--- Start of Passage provided ---

Choosing the wrong fill material for a project can lead to consequences ranging from minor inconveniences (regrading a lawn that settled unevenly) to catastrophic structural failures (foundations cracking due to expansive clay). The U.S. Army Corps of Engineers Engineering Manual EM 1110-1-1904 dedicates hundreds of pages to soil classification and fill material selection for precisely this reason.
Whether you're a seasoned earthwork contractor managing a large grading project, a developer sourcing material for a commercial pad, or a homeowner filling in a low spot in the backyard, understanding how to identify different types of fill dirt is a foundational skill that will save you time, money, and serious headaches. This guide covers everything you need to know — from field identification techniques to ASTM testing standards to real-world cost comparisons.
Why Fill Dirt Classification Matters More Than You Think
Before diving into specific soil types, it's worth establishing why proper identification is so critical. Fill dirt is not just a commodity measured in cubic yards — it is an engineered material that must meet specific performance criteria depending on its application.
Consider these real-world consequences of misidentification:
- Foundation settlement: The American Society of Civil Engineers estimates that expansive soils — primarily high-plasticity clays — cause approximately $15 billion in damage to buildings, roads, and utilities annually in the United States. Much of this damage originates from fill material that was incorrectly selected or placed.
- Failed compaction: Sandy fills placed in wet conditions can become unstable and fail proofrolling tests, triggering expensive removal and replacement.
- Regulatory non-compliance: State DOTs, local building departments, and the EPA all have specific requirements for fill material quality, especially regarding contaminants. Using unclassified or improperly sourced fill can result in stop-work orders or Superfund liability.
- Drainage problems: Fill dirt that is too fine-grained or too compacted can impede water movement, creating flooding, hydrostatic pressure against foundations, or erosion on slopes.

--- End of Passage provided ---
--- Start of Given data ---

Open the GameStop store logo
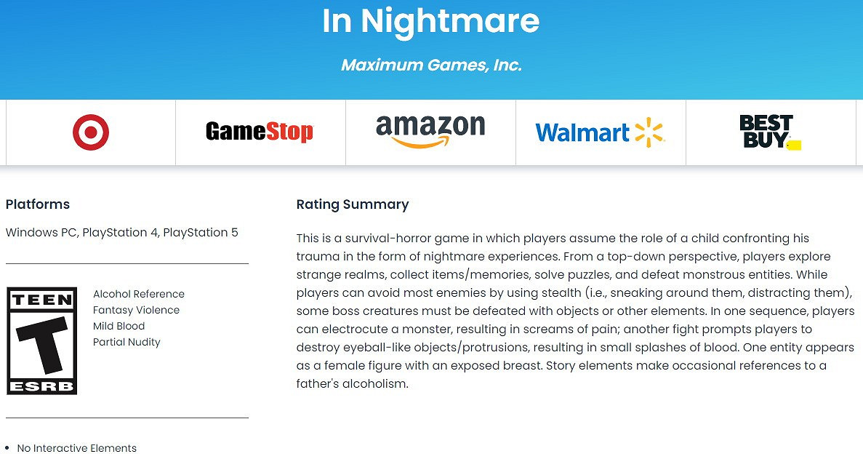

--- End of Given data ---

→ **Objective**
Decide whether each statement below agrees with the fill dirt passage, answering yes or no and quoting the words of the passage that settle it. 1. Expansive soils cause about $15 billion in damage each year in the United States. 2. Sandy fills placed in dry conditions can become unstable and fail proofrolling tests. 3. Fill dirt is described as an engineered material.

→ **Result below**
1. Yes: "cause approximately $15 billion in damage to buildings, roads, and utilities annually in the United States"
2. No: "Sandy fills placed in wet conditions can become unstable and fail proofrolling tests"
3. Yes: "it is an engineered material that must meet specific performance criteria depending on its application"